小哑巴并不抬头,继续摘了一些,才全部放下来,又在厉执瞪圆的双目之下迅速自各个草秆地方掐一下,有折断的,直接扔掉,只留下韧性极好鲜绿饱满的十余根。
“你饿了?这玩意可不好吃。”
“……”
听见厉执又一句蠢兮兮的问话,小哑巴抬头瞄他,示意他闭嘴。
厉执不说话了,安静蹲在她对面,头顶密密层层的枝叶遮挡住午后燥热的日头,仍有一缕缕落在他们身上,照得二人满身斑驳,随着树叶摇曳,霜白与鸦青一浅一深,却意外地融为一片,尤其厉执紧盯她上下飞速翻动的手指,伸长脖子,与她距离越来越近,鼻尖都快要贴到她不停卷绕拉扯的狗尾巴草上。

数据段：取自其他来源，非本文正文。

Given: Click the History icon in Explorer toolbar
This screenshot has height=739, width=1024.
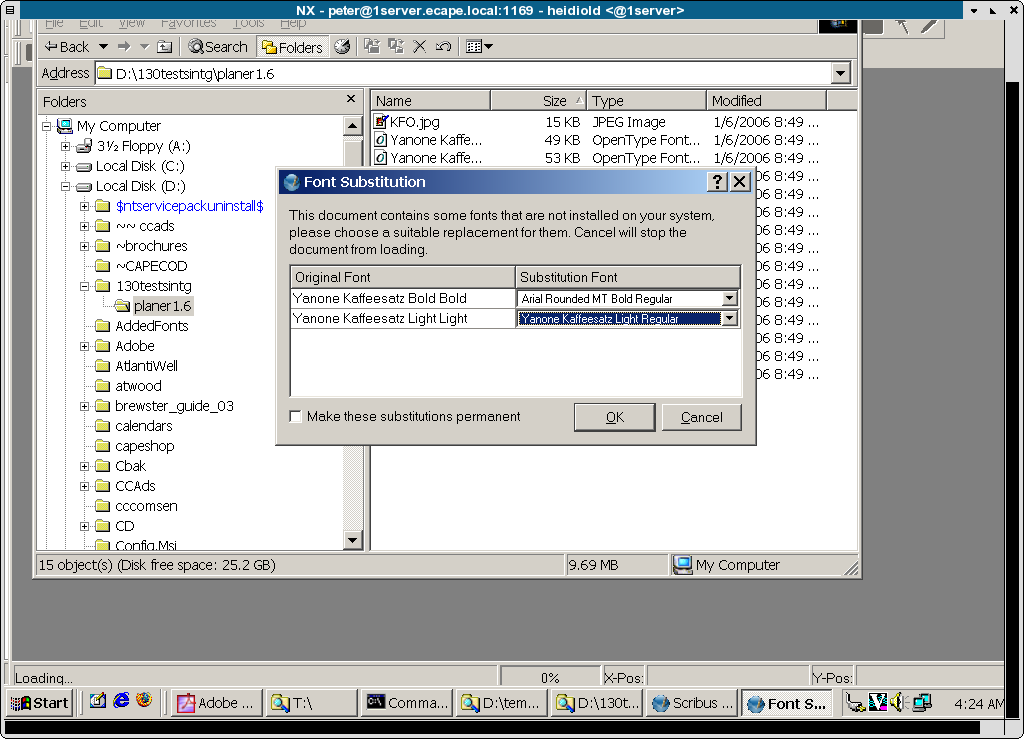Looking at the screenshot, I should point(342,47).
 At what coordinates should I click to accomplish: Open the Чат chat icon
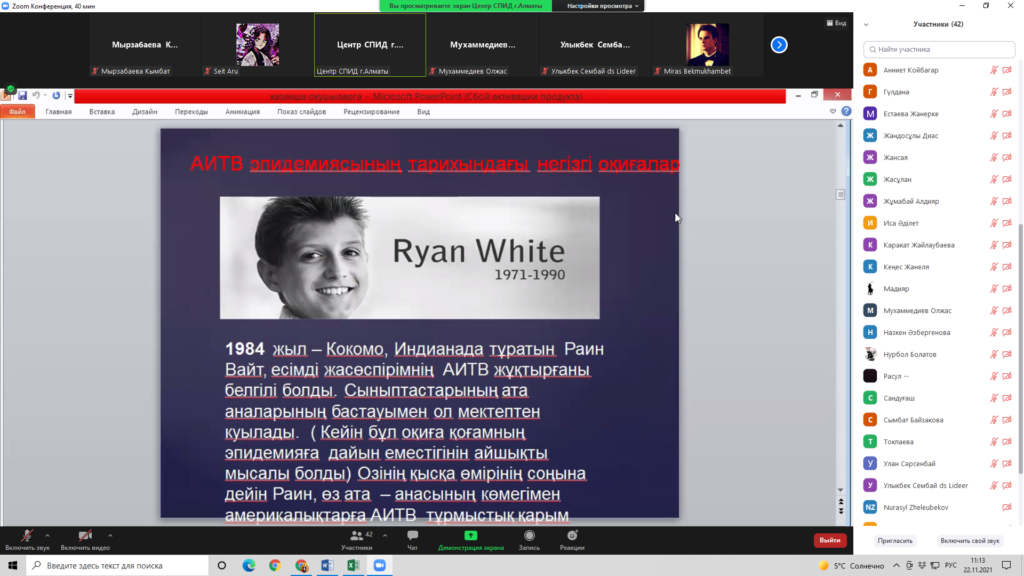412,538
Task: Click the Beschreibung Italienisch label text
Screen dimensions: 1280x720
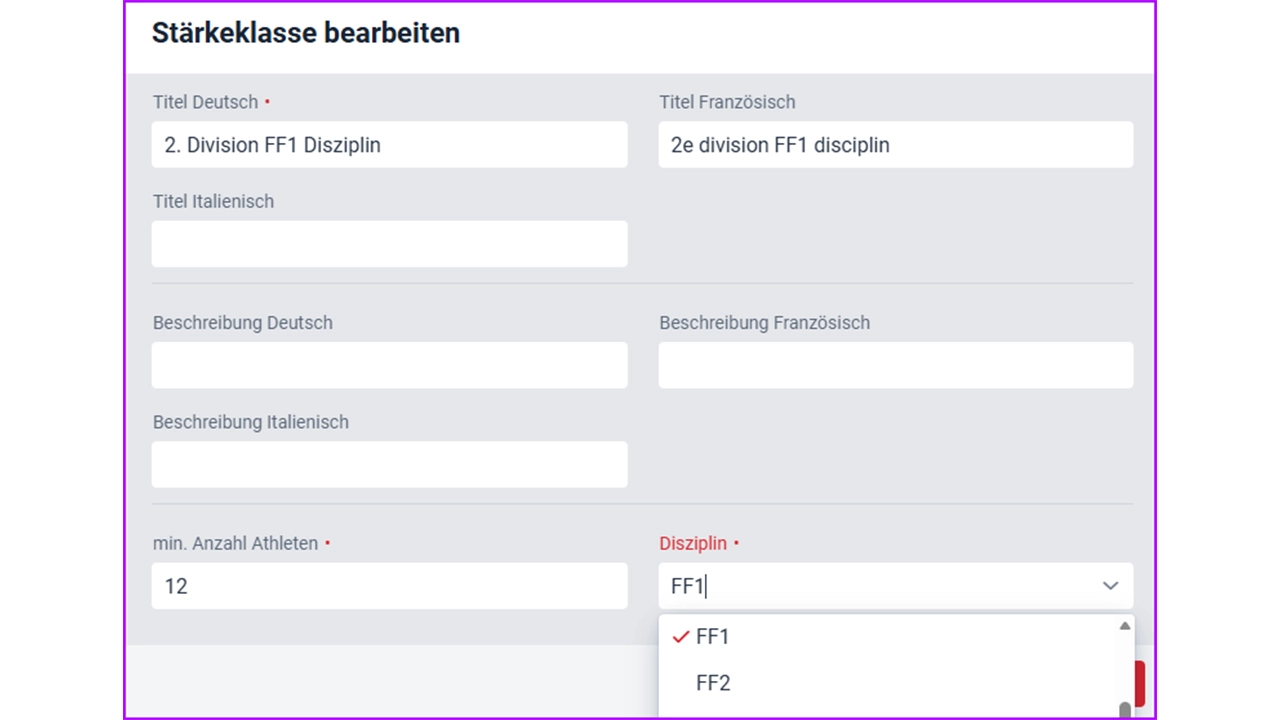Action: coord(251,422)
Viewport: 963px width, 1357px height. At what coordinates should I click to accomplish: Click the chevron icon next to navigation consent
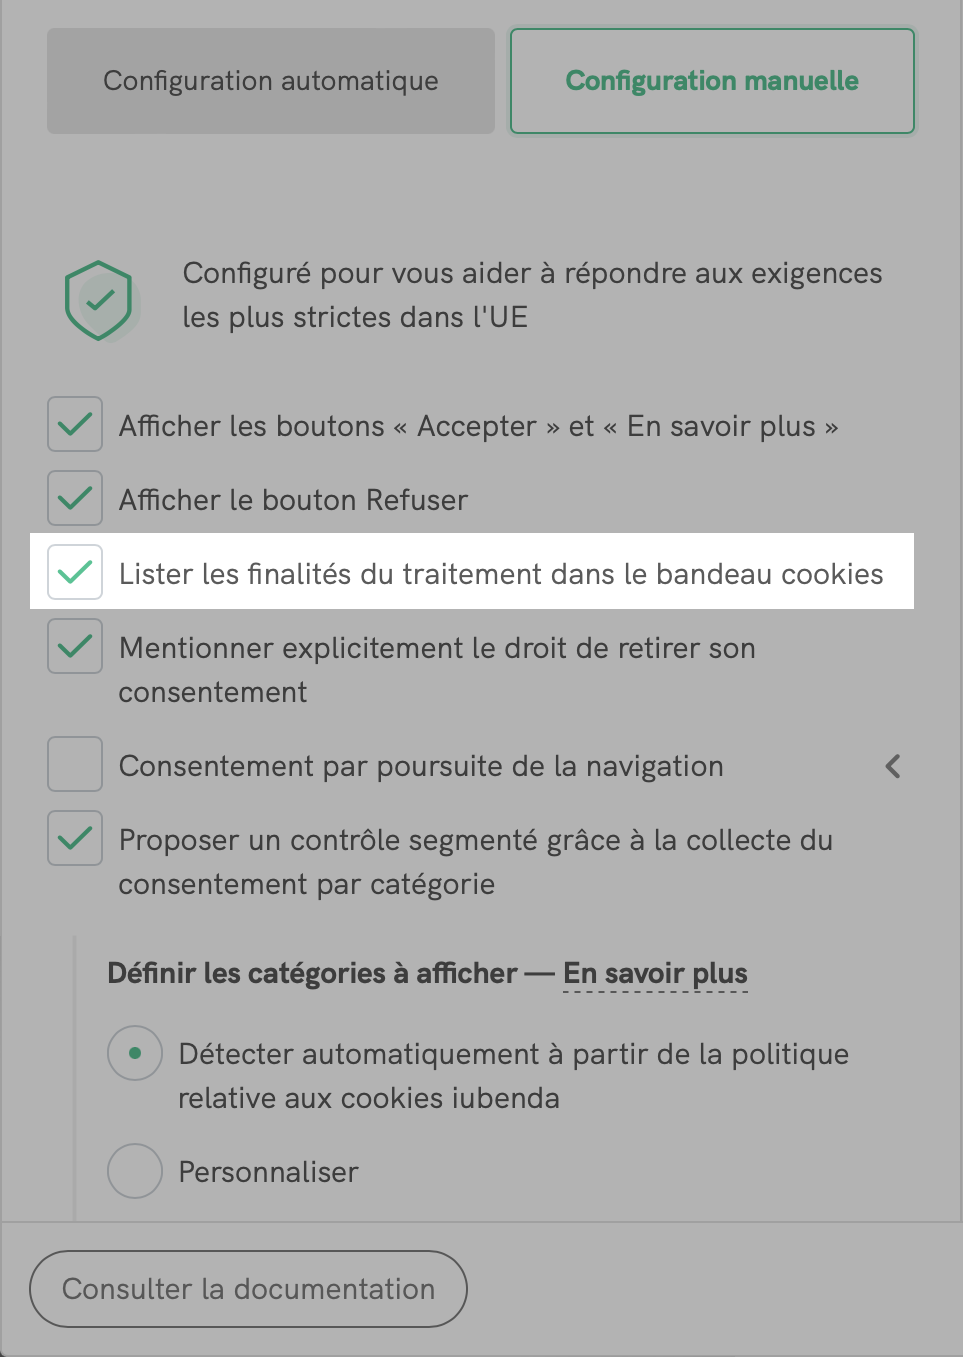coord(893,766)
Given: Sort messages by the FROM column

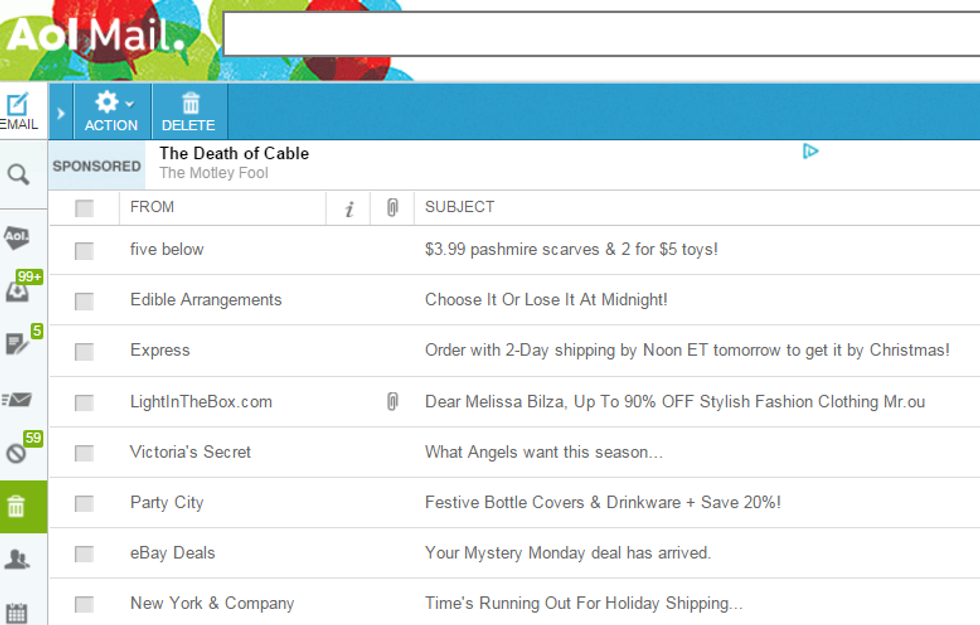Looking at the screenshot, I should pyautogui.click(x=152, y=207).
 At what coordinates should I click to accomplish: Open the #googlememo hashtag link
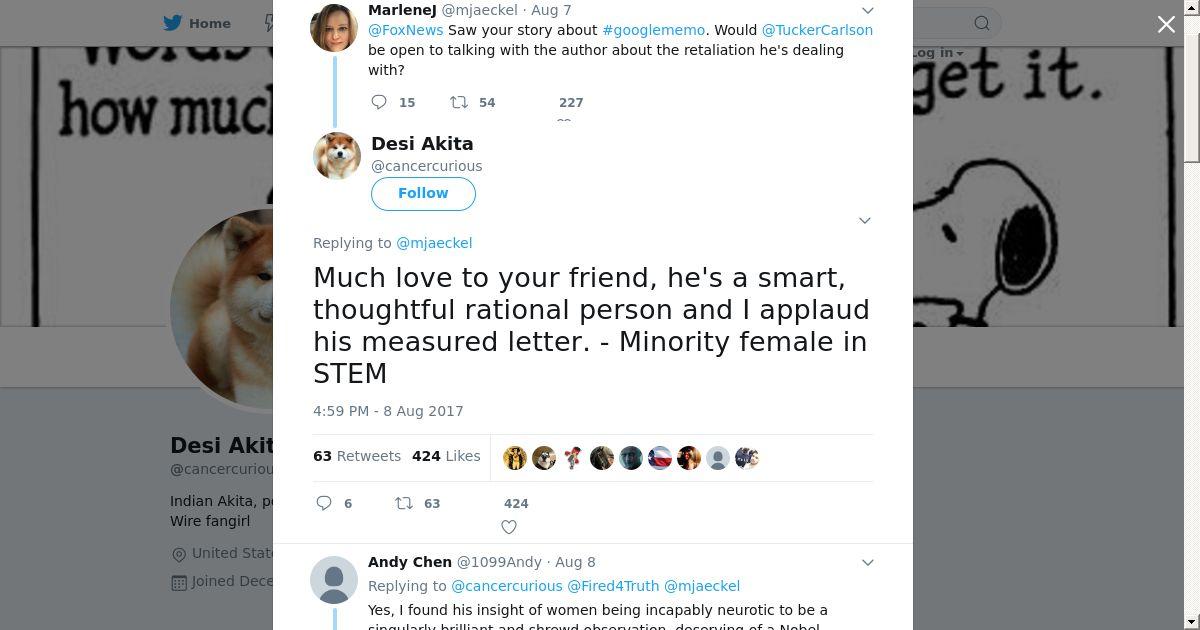point(653,30)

不久过后,小哑巴的动作终于停下,掌心向上摊开,那一瞬间,正巧有透过密叶的阳光洒下来,映出一只绿茸茸的小狗,虽不算精致,四脚乖巧趴伏的模样却与此刻厉执的神态如出一辙。
“……”厉执直眼瞅了半晌才回过神,伸出两根手指小心翼翼捏起来,生怕用力过猛给捏坏了般,乐得嘴角直咧,“你咋这么厉害!”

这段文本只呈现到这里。